- [Your instructions] Below are some records. Copy the lines starting at the one containing "Task: Select the All results tab" and ending at the one containing "Action: 524,35", leaving out the pictures.

- [Raw data]

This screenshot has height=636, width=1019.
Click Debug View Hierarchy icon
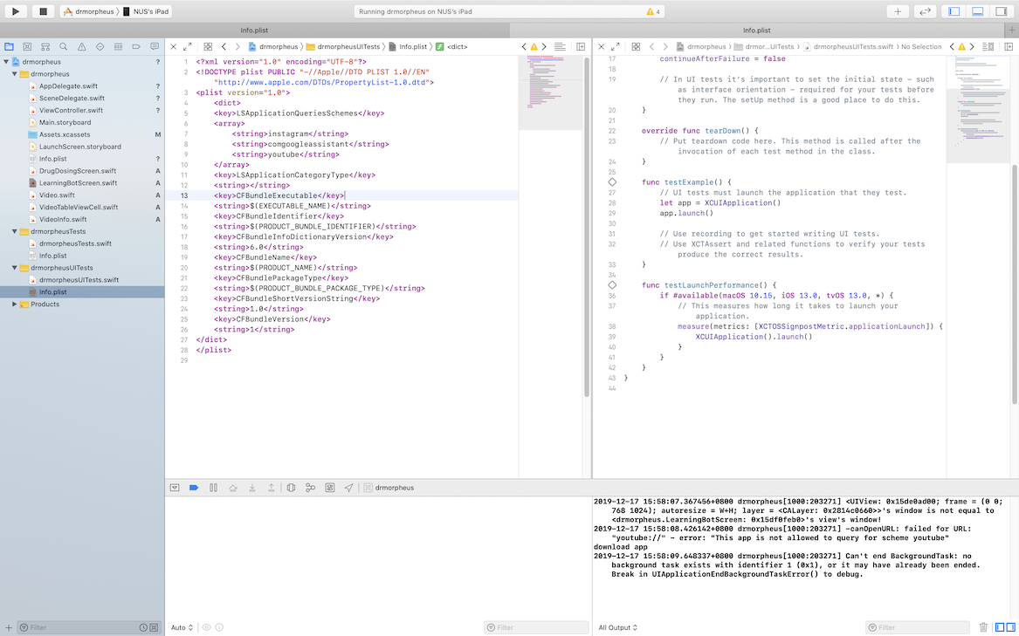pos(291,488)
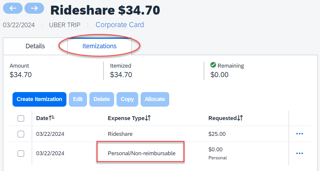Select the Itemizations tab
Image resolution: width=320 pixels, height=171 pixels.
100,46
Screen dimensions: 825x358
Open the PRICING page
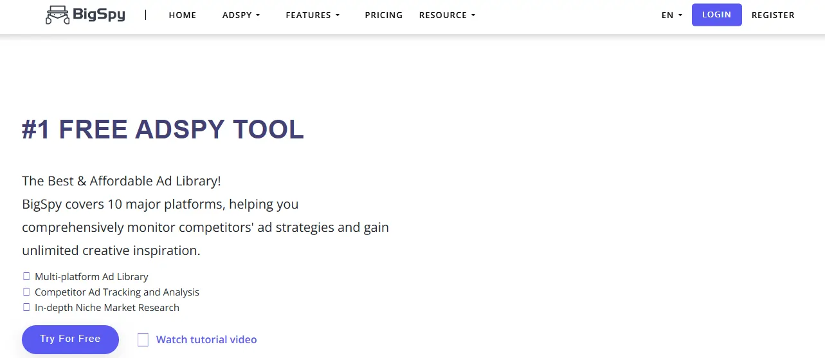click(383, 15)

...

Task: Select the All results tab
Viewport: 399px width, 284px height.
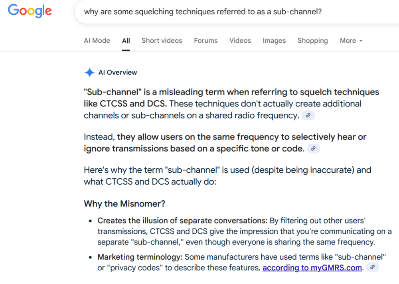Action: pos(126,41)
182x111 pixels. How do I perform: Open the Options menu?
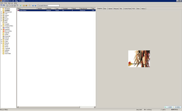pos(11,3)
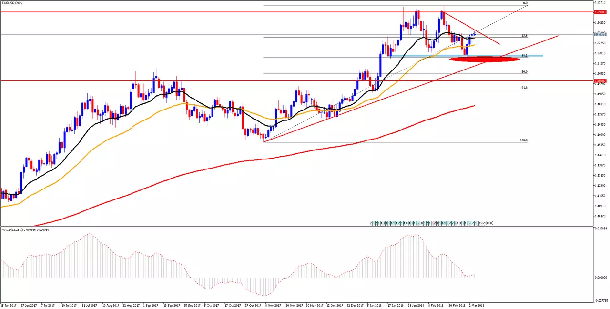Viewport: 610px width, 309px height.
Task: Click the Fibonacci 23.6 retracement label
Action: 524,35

- [Reply to the task]
Task: Select the All results tab
Viewport: 399px width, 284px height.
Action: pos(126,41)
182x111 pixels. How do I perform: Open the Options menu?
pos(11,3)
Viewport: 610px width, 309px height.
Task: Click the Fibonacci 23.6 retracement label
Action: 524,35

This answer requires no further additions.